New Adobe Flash policy ‘will not hurt small devs’

Adobe’s decision to begin taking royalties from certain games made in Flash “will only affect the Zyngas and Rovios of this world”, an indie developer familiar with the tech has said.

Many developers have complained that Adobe’s new tactic – to implement new royalty charges to Flash games – will have too negative an impact on revenues.

From August, Adobe will take a 9 per cent sales cut from developers working with Flash, providing they use the combination of two new “premium feature” APIs and pass certain sales thresholds.

Developers will be charged only if they employ hardware accelerated rendering in combination with domain memory, and only when they begin to make more than $50,000 per game.

Mark Burvill, of Flash studio Antifuzz, told GamesIndustry International that the new payment model is “only going to affect the Zyngas and Rovios of this world who go on to develop the next generation of console-quality games for the web."

However, one developer believes that all Flash developers will be affected in some form.

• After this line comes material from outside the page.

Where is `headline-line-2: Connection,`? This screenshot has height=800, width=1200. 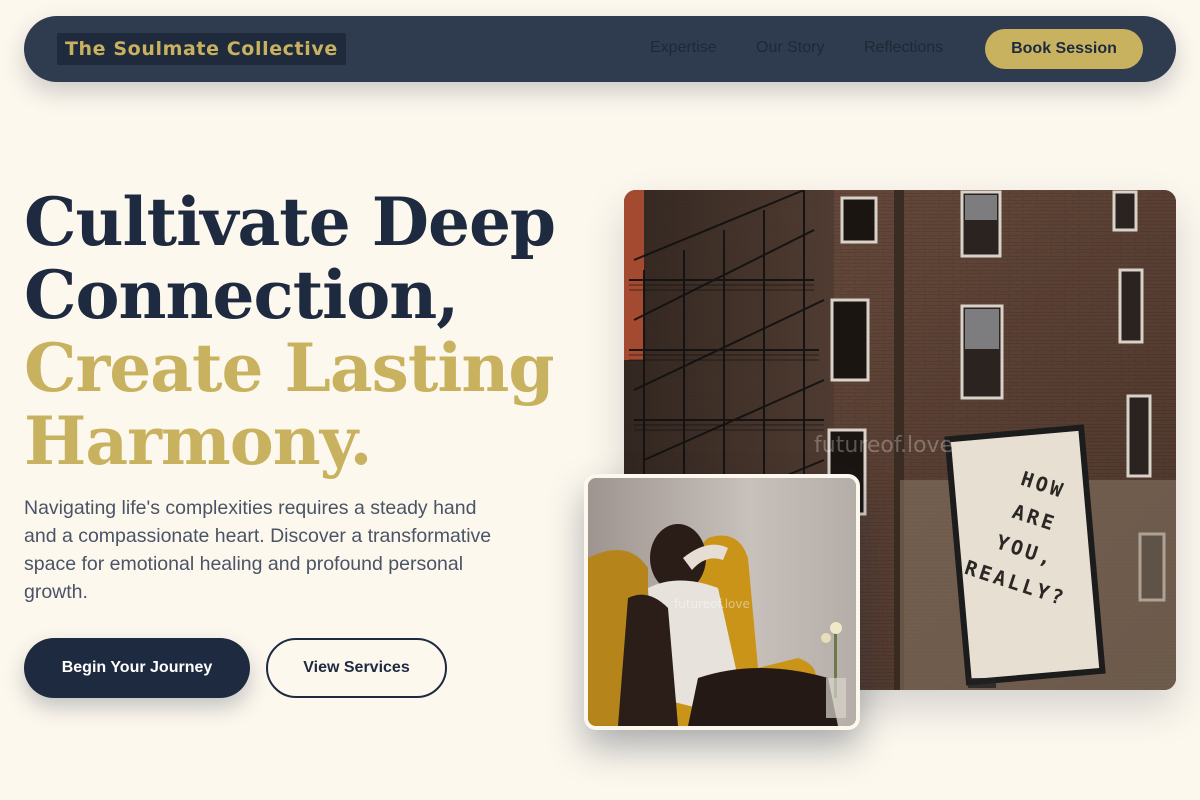
headline-line-2: Connection, is located at coordinates (242, 295).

Richard Davey, technical director of Aardman Digital, reckons that all Flash projects will likely need to be licensed before they go on commercial release.

"We fully expect this to take the form of a digital certificate, creating a signed SWF,” he said.

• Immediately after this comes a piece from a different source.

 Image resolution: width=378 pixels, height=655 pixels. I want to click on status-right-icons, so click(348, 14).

Adobe’s premium feature APIs allow high-end graphics to be played through browsers by utilising the player’s own hardware.

Spry Fox developer Daniel Cook believes that all Flash developers will be affected in the long-run.

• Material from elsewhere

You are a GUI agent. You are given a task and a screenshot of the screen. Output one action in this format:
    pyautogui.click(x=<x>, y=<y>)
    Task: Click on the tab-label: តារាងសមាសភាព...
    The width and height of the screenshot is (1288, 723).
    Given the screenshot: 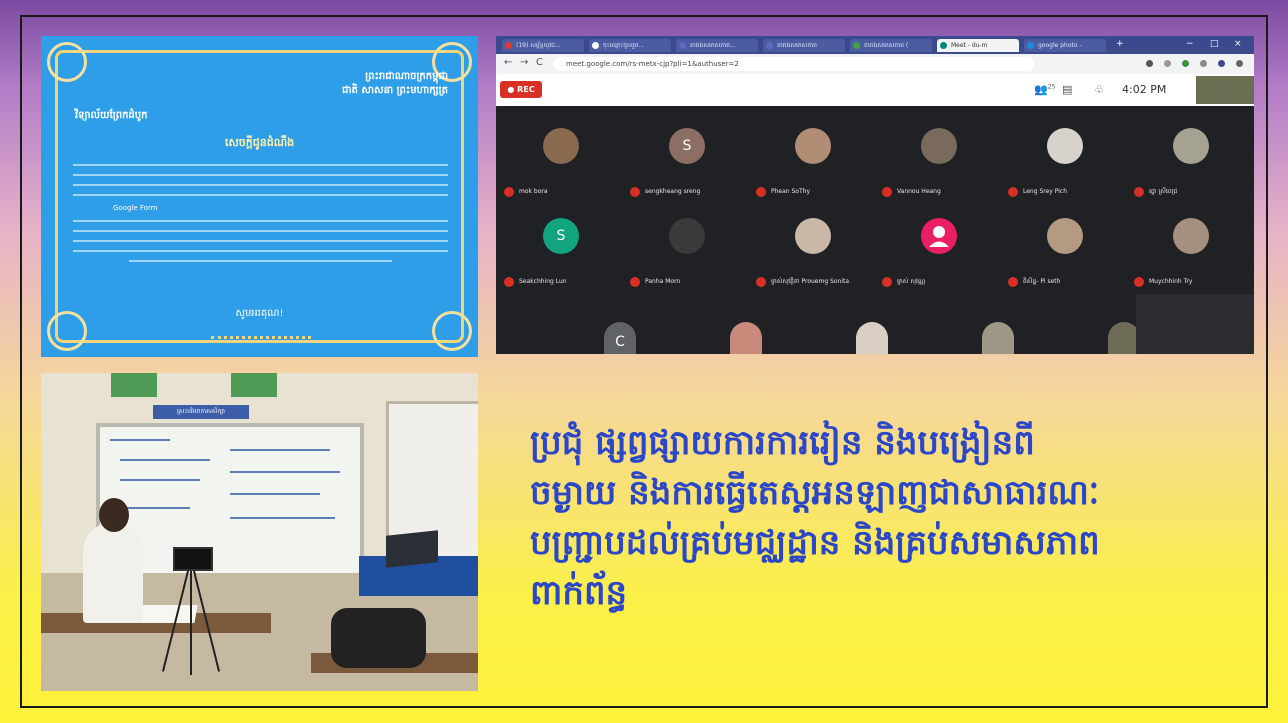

"I think it would be a mistake to see this as a move that only affects the high-end developers that want to make 3D extravaganzas," he told Gamasutra.

"The definition of ‘premium’ will no doubt broaden over time and basic tech like Stage3D will end up being essential to how you build modern games in Flash," he said.

"The more services that take a piece of [my game’s] revenue, the less I’m able to run a sustainable business. These pieces add up. Adobe takes 9 per cent, payment providers take 5-40 per cent, portals take 30-50 per cent.

“Each middleman proclaims that they are only taking a tiny little sliver of a very big pie. But each slice decreases the value of someone playing my game."